Saturday, April 29, 2017

Today I am Writing: On Preparing

I have just spent an hour and a half in my kitchen, preparing food for multiple events. I've been chopping vegetables, roasting sweet potatoes, opening cans and draining all variety of things. Since this is the wrap-up of the season where I-do-not-have-a-lot-of-time, my recipe choices were ones I know, ones I've prepared on a multitude of previous days. Hence, I was like a little wizard, throwing ingredients from right to left, scooting with little steps from drawer to stove to sink. Thinking but not too much, humming just a little, pleased.

It struck me that I was preparing in the active sense for these friends that I will feed, but that it was enabled by the long preparing, learning these recipes over many years.

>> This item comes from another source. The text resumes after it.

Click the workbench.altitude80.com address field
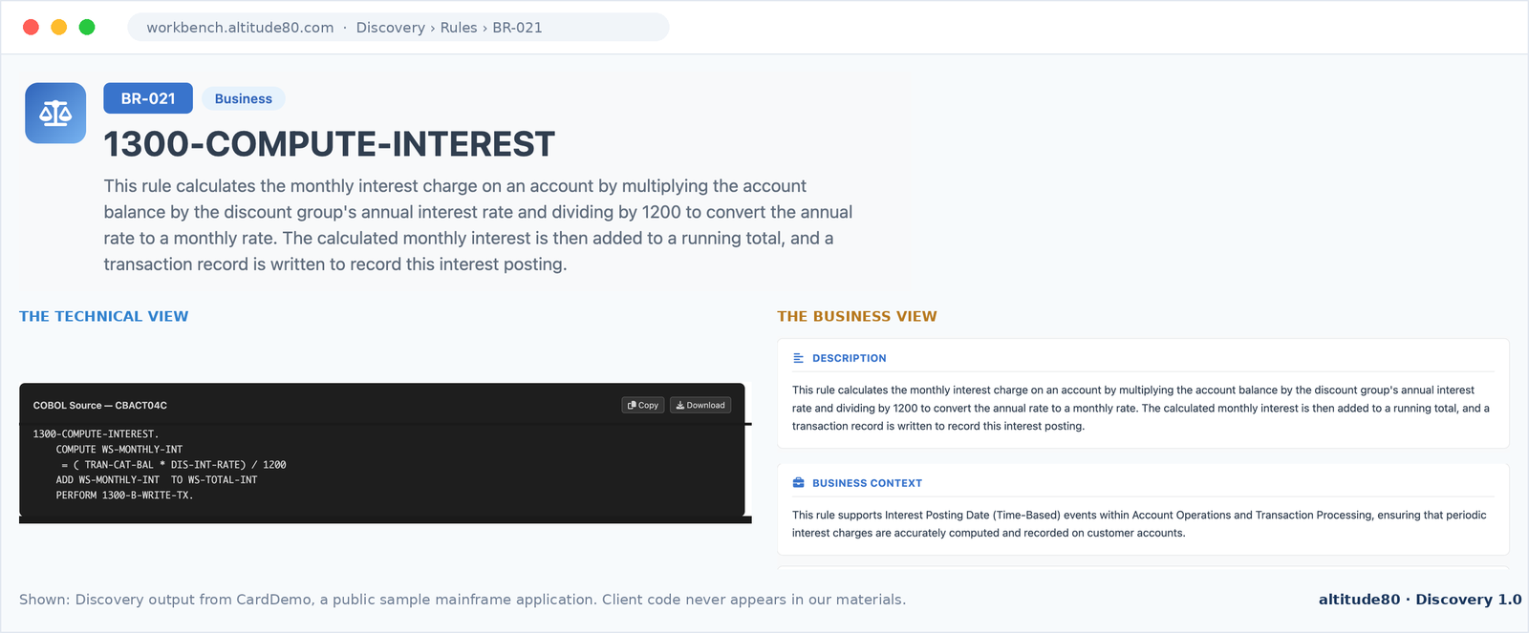The width and height of the screenshot is (1529, 633). pos(398,27)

I had just returned from a recital, dressed in my concert blacks, my curls pinned back behind my ears. Beethoven, Wagner, Donizetti, Brahms; Debussy, Britten, Bernstein. I listened to my friend, the baritone; I responded to him and sometimes he responded to me, and we had a lovely moment, just making our instruments sing. I played with great ease, and I played with a lot of love. For what may be the first time ever, I played without evaluation, without the tyranny of imagining what all those hard-to-read faces were behind-the-scenes thinking. I just made the music, free.

He and I have been preparing, of course; rehearsals and lessons, the working it out alone and together over the months of this now-ending semester. But my agendas have felt heavy over these wintry months, and my preparation felt less focused than I would have liked. And yet, today, as we stood backstage and heard the audience gathering, I felt ready. Excited.

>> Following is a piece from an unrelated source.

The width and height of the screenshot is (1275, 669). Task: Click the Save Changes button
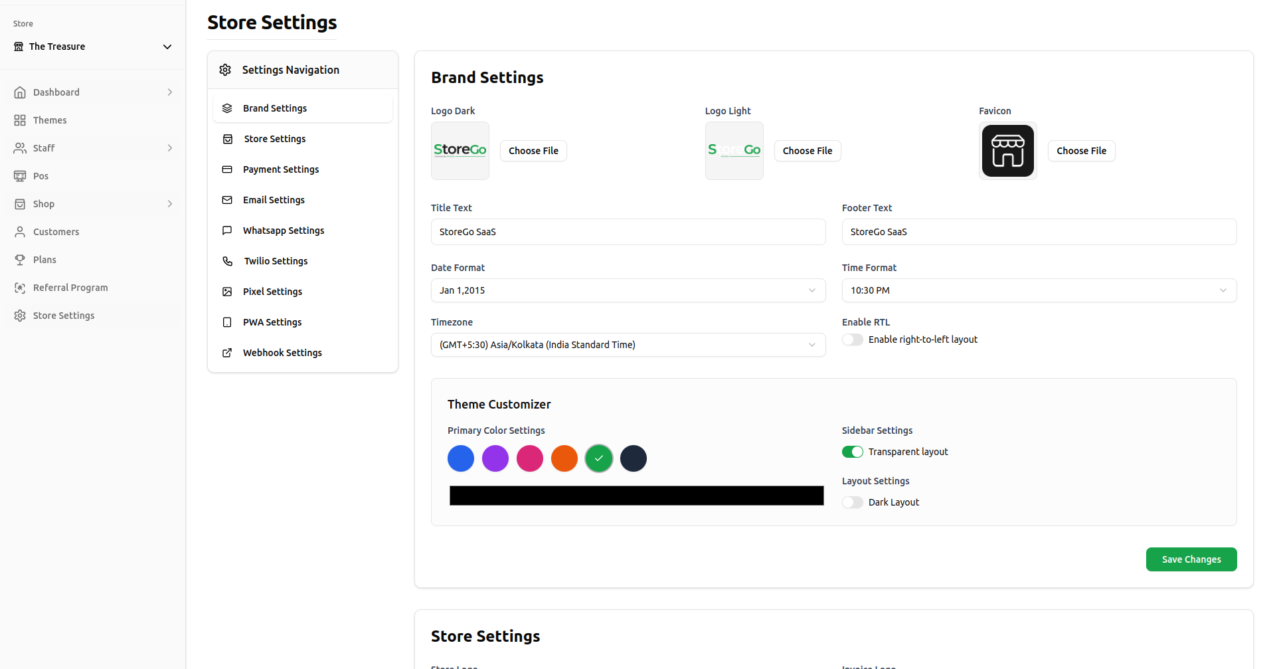[1191, 559]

As I stood there, bouncing on my toes a bit, waiting for that door to swing open towards me, I thought: How many backstages have I seen?

And the answer is: A lot.

And there have been the practice rooms, and the hours churned out, and the audiences causing a bit of the stomach-lining-terror, and the fingers aching and the back near breaking from bench after many bench, adjusted just for me.

It turns out that a lot of preparing, went into today.

I didn't see today in my mind's eye, when I found the recipes, when I closed down the music buildings. But today, I am simply very glad that I diligently prepared, anyway.

I think: Isn't it true that every day is preparation, for another?
And I find myself wondering: Am I preparing, well?